What you are asked to do:
In the listing below, locate the line that contains "Screen dimensions: 328x237" and the line that contains "Given: Click the". Restate word for word those two lines and every line between them, and nothing else.
+ + + +
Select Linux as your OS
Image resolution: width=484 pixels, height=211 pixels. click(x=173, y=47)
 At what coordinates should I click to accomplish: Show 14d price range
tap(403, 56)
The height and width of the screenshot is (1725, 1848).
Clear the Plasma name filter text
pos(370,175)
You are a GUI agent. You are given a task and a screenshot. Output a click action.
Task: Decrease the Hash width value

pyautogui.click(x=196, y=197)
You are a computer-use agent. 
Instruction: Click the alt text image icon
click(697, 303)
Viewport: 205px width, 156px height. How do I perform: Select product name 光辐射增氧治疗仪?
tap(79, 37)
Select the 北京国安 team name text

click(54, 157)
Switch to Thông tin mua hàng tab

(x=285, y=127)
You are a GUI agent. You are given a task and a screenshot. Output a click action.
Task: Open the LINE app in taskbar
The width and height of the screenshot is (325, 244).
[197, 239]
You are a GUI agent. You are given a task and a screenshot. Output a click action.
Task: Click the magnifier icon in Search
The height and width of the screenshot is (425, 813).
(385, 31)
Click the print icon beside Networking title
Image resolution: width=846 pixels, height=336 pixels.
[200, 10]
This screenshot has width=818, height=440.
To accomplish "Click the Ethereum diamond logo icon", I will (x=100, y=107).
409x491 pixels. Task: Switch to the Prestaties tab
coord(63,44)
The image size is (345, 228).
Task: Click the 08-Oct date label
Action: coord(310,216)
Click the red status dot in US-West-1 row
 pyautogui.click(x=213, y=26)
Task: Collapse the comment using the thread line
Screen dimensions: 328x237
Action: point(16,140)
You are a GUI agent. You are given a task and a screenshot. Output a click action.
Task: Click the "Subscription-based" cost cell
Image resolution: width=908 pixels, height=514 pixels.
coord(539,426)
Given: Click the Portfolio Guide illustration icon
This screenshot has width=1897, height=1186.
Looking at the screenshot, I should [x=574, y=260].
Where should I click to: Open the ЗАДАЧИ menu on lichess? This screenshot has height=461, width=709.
+ + + +
Response below:
Screen dimensions: 328x237
Action: point(16,140)
You are a GUI agent. You are given a task and a screenshot. Output a click action.
Task: Click the "Subscription-based" cost cell
Image resolution: width=908 pixels, height=514 pixels.
coord(539,426)
Given: Click the Portfolio Guide illustration icon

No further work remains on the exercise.